** DOCUMENT EXCERPT follows **
This isn't a good idea (& would cause more problems than reducing "late"COVID-19 tests reimbursements IMO).

1. The "punishment" of revoking an EUA. Any large lab has multiple platforms which MIGHT include their own EUA approved test. This would just limit test capacity further. https://twitter.com/michaelmina_lab/status/1334027877390688256
2. Reference labs, where the greatest slowdowns still exist, fill a necessary testing void for healthcare systems that can't afford their own testing.

Or when their in-house test platforms go down.

We all want sufficient in-house tests. But ref labs help meet bottom lines.
If labs start rejecting specimens likely to be delayed past, say 72hrs, rural/distal healthcare systems (who rely most on ref labs) would be most affected.

By what metric would you ethically triage which patients or systems' pre-procedure testing you do? https://twitter.com/michaelmina_lab/status/1334038036322131968?s=20
3. And disagree that a delayed result is "misleading and dangerous."

I even disagree that it's "useless." It's just less useful.

A test is a snapshot. It's misleading & dangerous if used to justify inappropriate behaviors in the time before & after the result is received.
4. Just the complexity of fiddling with the FDA's emergency use authorization process…

EUAs don't take into account collection-to-result time since that is impacted by externalities like specimen transport or staffing.
** End of DOCUMENT EXCERPT **
** DATA SEGMENT follows **
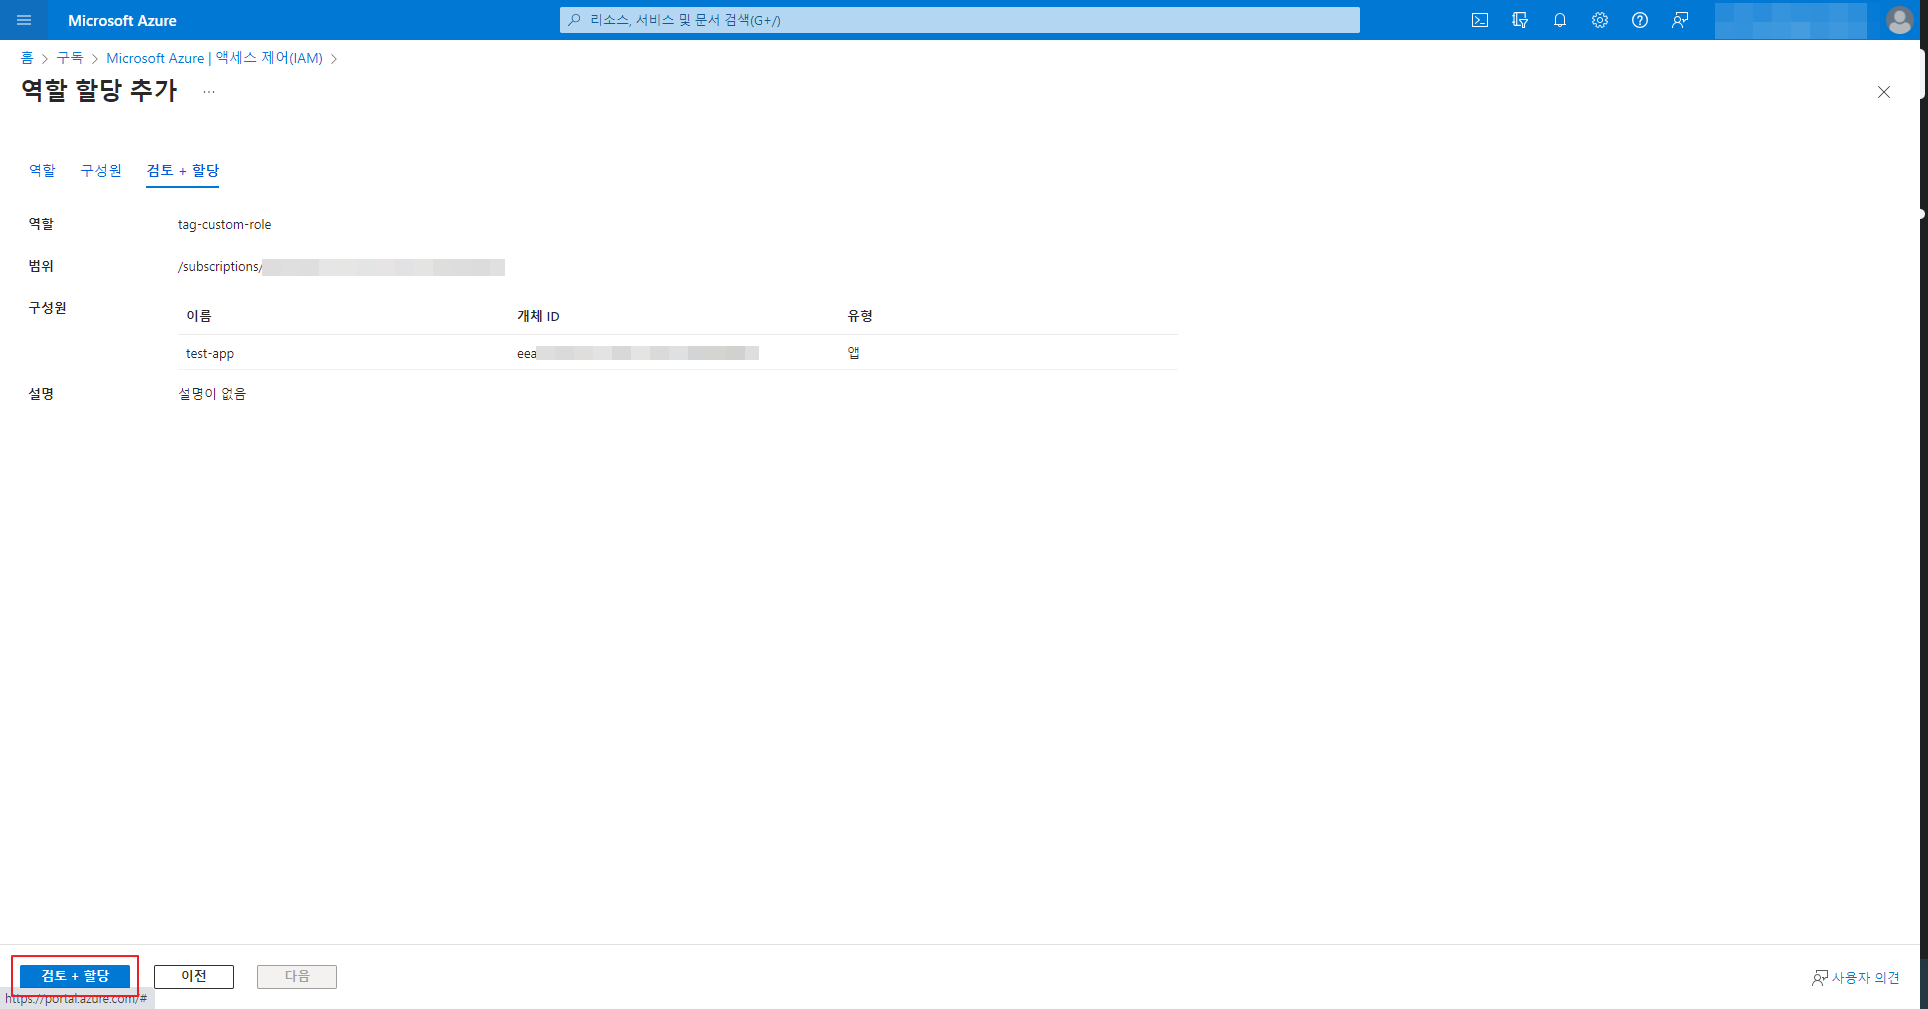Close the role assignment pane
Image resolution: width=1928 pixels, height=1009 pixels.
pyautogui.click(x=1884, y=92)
** End of DATA SEGMENT **
§ **WORK ORDER 1**:
Answer these questions from the COVID-19 testing thread:
(a) Which healthcare systems does the thread say would be most affected if labs began rejecting specimens likely to be delayed?
(b) What does the thread say a test is?
(c) What do EUAs not take into account, according to the thread?
§ **WORK ORDER 2**: Write the next part of the COVID-19 testing thread, picking up after its final sentence.
The listing has no role in anything asked here.

§ **TASK RESPONSE 1**:
(a) Rural/distal healthcare systems, which rely most on reference labs.
(b) A snapshot.
(c) Collection-to-result time.

§ **TASK RESPONSE 2**:
To "revoke" and "reinstate" an EUA if TAT improves? How?
I read the replies and conversation in this thread. I'm not saying anything that other laboratorians aren't pointing out.

But this is an idea where the "fix" would create far more problems than solutions.
A LOT of things have contributed to less-than-ideal COVID turnaround times in this country.

We could've used a nationalized testing strategy, deployment of manufacturing capacity to create supplies (and PPE for that matter!), incentivized manufacturers, streamlined LDTs…
I don't have the best answer to solving turnaround time delays. As a country we're testing more than ever. More hospitals & labs than ever have in-house COVID testing.

Where gaps in supplies, logistics & funding exist, we need to try & fill those gaps. But FYI this isn't how.